フェイクニュースがトランプ当選を後押ししたのではないかという憶測もある。どの程度の影響力だったのかははっきりしないが、パブリックポリシーリングという世論調査企業がピサ店のデマについて調べたところ、トランプ支持者の 46 %は「クリントンが関与している」「わからない」と答え、「関与していない」と答えたのと比べれば、違いは明らかだった。
またネットメディア「バスフィード」の分析では、大統領選終盤に SNS で拡散したフェイクニュースは、ニューヨークタイムズなどの権威のあるメディアよりも大きな影響力を発揮し、多く「いいね」され、友人間で共有もされていたという。
このような事態に対処するため、検索エンジン大手のグーグルや SNS のフェイスブックは、フェイクニュースに広告を配信させないなどの排除対策を打ち出している。だがここで問題となるのは、フェイクの基準だ。何が偽で何が真実なのかというのは、党派や思想、価値観などさまざまな要因によって左右されてしまう。実際、トランプ大統領は就任後に米大手のケーブルテレビ局 CNN を「フェイクニュースだ」と非難し、物議を醸している。日本でも、福島第一原発事故後の放射能汚染の評価をめぐっていまだに見解が分かれ続けている現状を思い起こせば、その難しさが理解できるだろう。フェイクニュースは決して米国だけの問題ではなく、また怪しげなサイトを避難していればすむ問題でもない。この問題は、メディア全体にも刃を突きつけているのだ。

> **課題**
フェイクニュースをめぐる本文を、最後の文の後から書き進めてください。 次のデータは、本文とは別の出典から取ったものです。

> **提供データ**

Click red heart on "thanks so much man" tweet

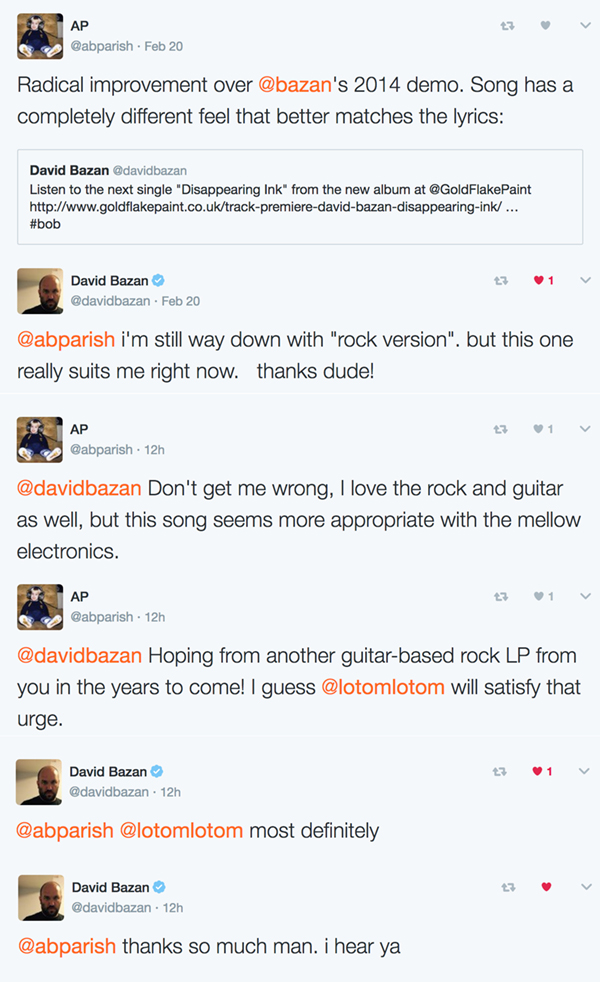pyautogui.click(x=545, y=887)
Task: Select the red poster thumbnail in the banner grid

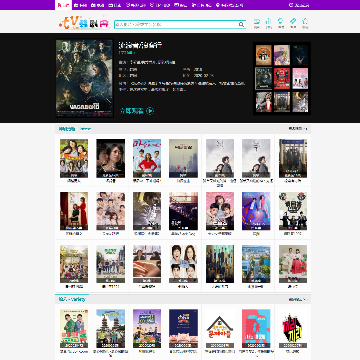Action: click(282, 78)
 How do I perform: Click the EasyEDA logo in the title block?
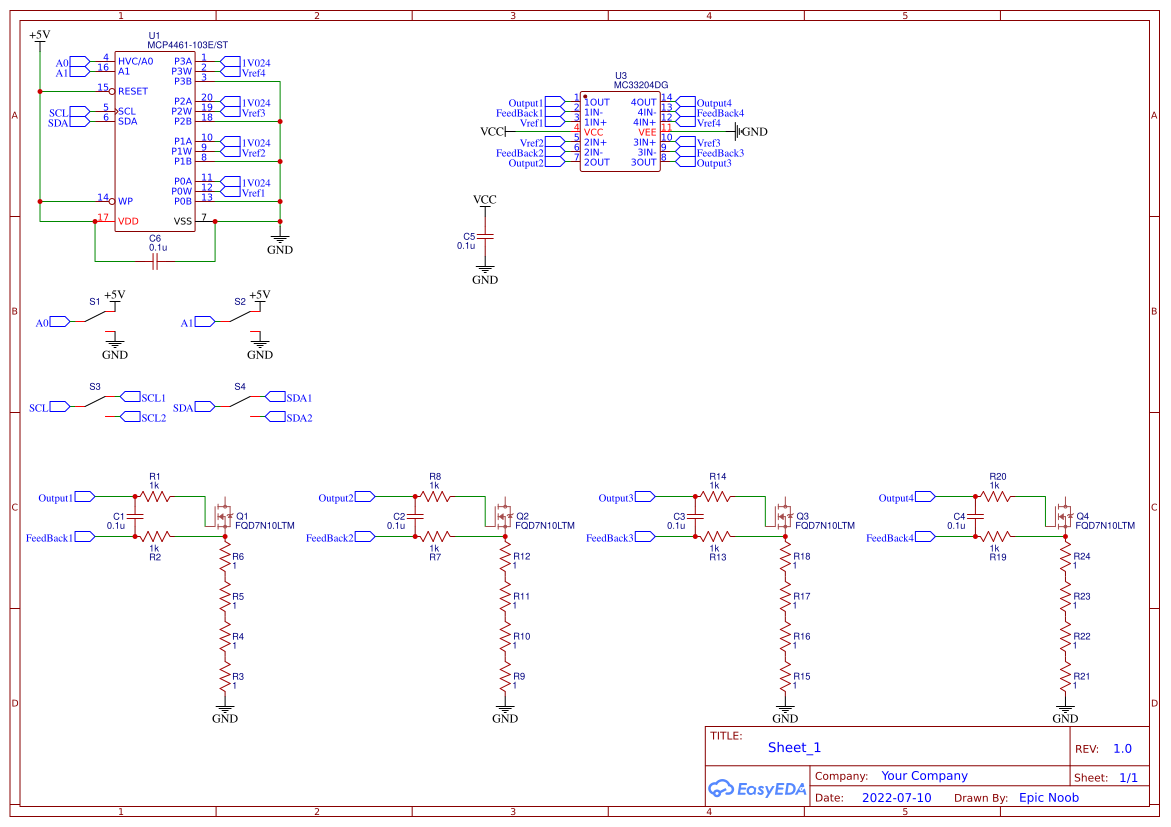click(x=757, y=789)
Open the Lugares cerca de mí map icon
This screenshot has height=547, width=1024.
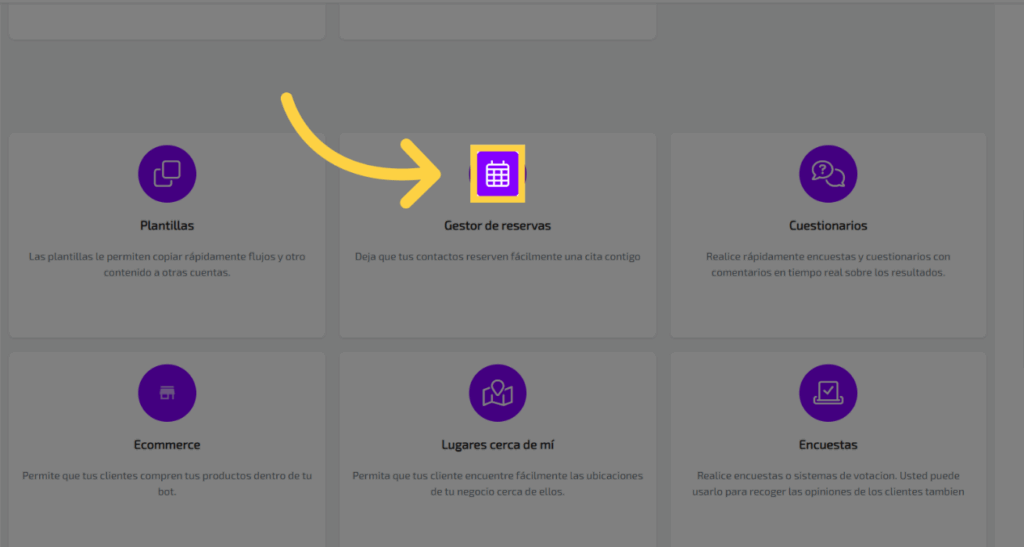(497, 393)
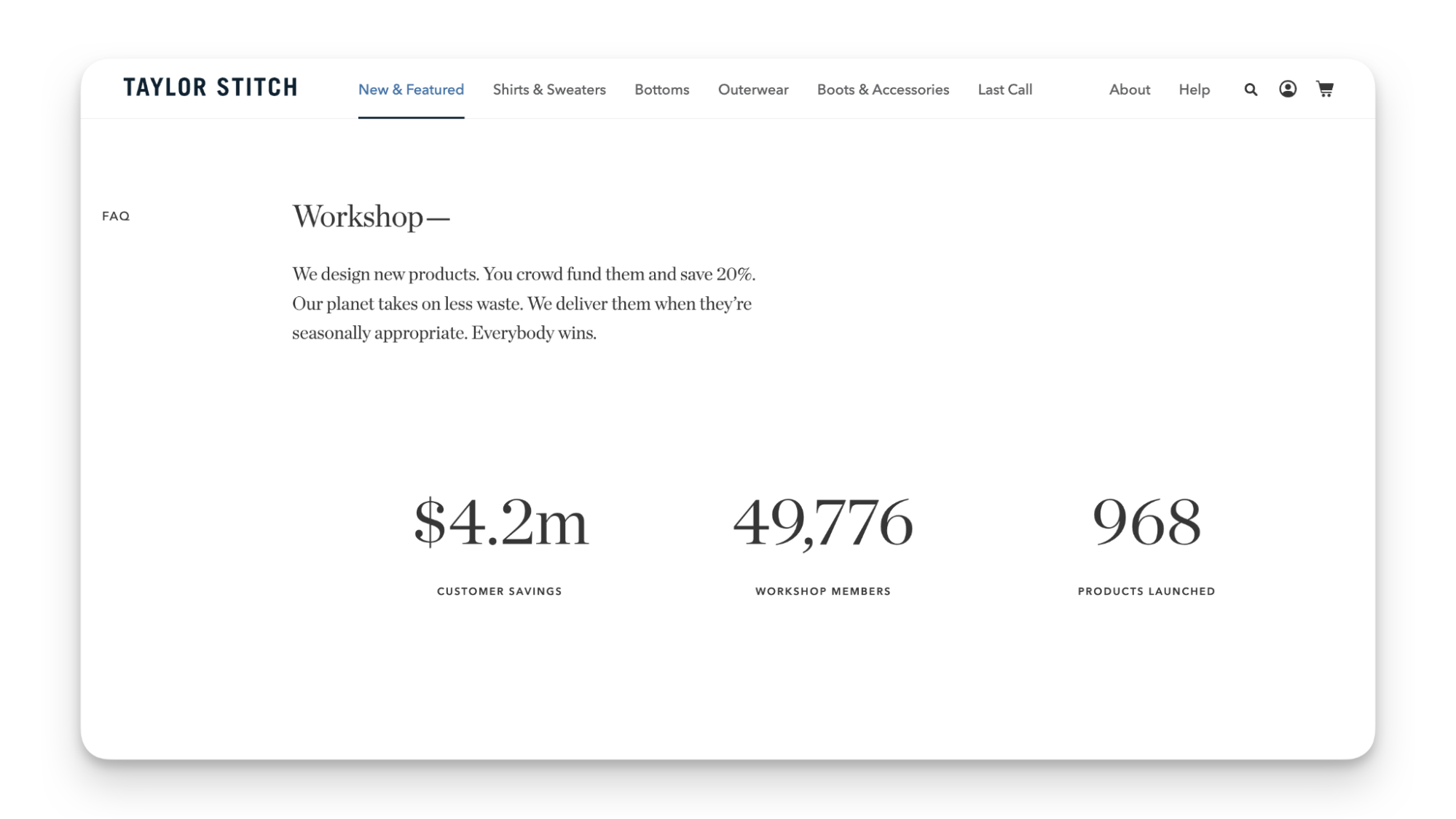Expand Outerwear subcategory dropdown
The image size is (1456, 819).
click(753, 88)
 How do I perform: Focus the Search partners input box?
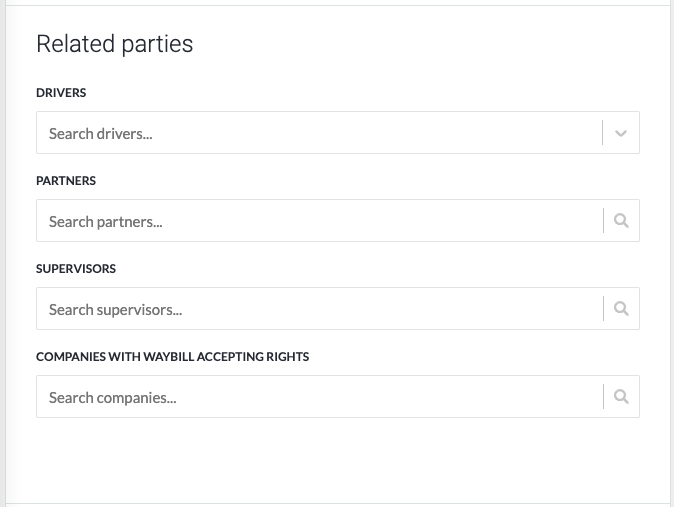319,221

> **解答**
昔のように新聞やテレビの報道だけを信じていれば済むという状況ではなくなった以上、私たちは個人としてフェイクニュースに対処していく必要がある。第一に、自分がもともと信頼しているメディアや個人がそのニュースは冷静に書かれているか? ということを確認すること。もし読者の怒りを引き起こすためだけに書かれているのであれば、そのニュースには要注意だ。